Consequentemente, o só fato da calamidade não atrai a incidência da agravante, pois é uma condição necessária, mas não suficiente para tanto.

Por fim, não se admite responsabilidade penal objetiva ou sem culpa, razão pela qual também por isso cumpre afastar a agravante.

E mais arbitrária será a incidência da agravante se o juiz reconhecê-la de ofício, sem provocação do MP.

Com efeito, embora o art. 385 do CPP admita o reconhecimento de agravantes de ofício (CP, arts. 61 e 62) – não causas de aumento de pena – o que é perfeitamente compreensível em se tratando de um código editado em plena ditadura Vargas, tal não é mais possível em virtude do sistema acusatório (CPP, art. 3º-A), que separa, rigidamente, as funções de acusar e julgar.

Ofende-se, ainda, a regra da correlação entre acusação e sentença, razão pela qual não deve ser admitido o reconhecimento de agravantes legais – e, com maior razão, causas de aumento de pena – sem pedido expresso da acusação.

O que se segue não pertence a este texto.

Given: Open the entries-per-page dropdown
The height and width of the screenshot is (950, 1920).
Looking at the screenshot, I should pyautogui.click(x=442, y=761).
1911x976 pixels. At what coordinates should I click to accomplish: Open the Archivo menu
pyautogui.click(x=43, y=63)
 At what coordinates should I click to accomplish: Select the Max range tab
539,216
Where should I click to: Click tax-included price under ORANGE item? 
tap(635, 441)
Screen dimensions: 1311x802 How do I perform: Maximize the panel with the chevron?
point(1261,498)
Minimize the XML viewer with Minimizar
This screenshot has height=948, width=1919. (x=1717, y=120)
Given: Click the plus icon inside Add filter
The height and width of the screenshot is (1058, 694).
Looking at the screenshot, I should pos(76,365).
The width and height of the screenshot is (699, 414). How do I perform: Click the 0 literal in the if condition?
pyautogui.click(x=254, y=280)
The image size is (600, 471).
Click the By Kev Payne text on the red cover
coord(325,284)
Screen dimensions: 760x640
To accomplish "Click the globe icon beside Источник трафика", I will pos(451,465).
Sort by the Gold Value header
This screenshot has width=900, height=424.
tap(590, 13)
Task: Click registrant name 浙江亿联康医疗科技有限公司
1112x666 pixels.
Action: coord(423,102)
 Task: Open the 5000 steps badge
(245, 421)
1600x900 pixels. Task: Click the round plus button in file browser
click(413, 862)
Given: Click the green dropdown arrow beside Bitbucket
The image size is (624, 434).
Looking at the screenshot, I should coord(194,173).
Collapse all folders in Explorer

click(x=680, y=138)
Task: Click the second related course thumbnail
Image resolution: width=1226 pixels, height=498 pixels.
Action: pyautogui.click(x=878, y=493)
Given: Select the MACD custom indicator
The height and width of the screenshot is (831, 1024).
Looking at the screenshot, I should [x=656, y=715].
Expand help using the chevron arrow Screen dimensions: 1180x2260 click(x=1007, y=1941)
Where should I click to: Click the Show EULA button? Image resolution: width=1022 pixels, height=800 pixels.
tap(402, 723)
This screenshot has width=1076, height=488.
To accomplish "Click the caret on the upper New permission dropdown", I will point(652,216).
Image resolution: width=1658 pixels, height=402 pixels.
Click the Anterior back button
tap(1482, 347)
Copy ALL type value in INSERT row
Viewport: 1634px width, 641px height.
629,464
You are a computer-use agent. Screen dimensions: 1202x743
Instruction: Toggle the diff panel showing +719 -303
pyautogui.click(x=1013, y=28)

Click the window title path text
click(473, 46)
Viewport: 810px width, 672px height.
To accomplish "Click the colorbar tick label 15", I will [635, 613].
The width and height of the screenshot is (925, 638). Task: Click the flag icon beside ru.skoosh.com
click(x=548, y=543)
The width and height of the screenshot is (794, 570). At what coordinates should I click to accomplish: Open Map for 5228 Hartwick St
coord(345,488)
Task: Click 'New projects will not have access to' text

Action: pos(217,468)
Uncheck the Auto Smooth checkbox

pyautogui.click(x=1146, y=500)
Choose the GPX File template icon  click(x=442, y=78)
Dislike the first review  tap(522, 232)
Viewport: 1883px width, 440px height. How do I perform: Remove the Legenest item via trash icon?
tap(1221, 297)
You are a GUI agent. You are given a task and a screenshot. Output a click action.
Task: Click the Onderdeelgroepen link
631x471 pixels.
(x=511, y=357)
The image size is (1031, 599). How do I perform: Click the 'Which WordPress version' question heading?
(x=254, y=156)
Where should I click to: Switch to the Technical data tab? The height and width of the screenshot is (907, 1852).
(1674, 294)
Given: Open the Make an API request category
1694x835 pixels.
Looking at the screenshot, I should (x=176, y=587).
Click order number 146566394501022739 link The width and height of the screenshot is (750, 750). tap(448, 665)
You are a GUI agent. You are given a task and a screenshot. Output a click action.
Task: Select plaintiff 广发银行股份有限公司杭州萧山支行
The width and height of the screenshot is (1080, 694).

E viola-se também o art. 10 do CPC, aplicável ao CPP (art. 3°) subsidiariamente. Segundo o art. 10 do CPP, que veda decisão-surpresa e, pois, impede o juiz de “tirar um coelho da cartola”:

“O juiz não pode decidir, em grau algum de jurisdição, com base em fundamento a respeito do qual não se tenha dado às partes oportunidade de se manifestar, ainda que se trate de matéria sobre a qual deva decidir de ofício.”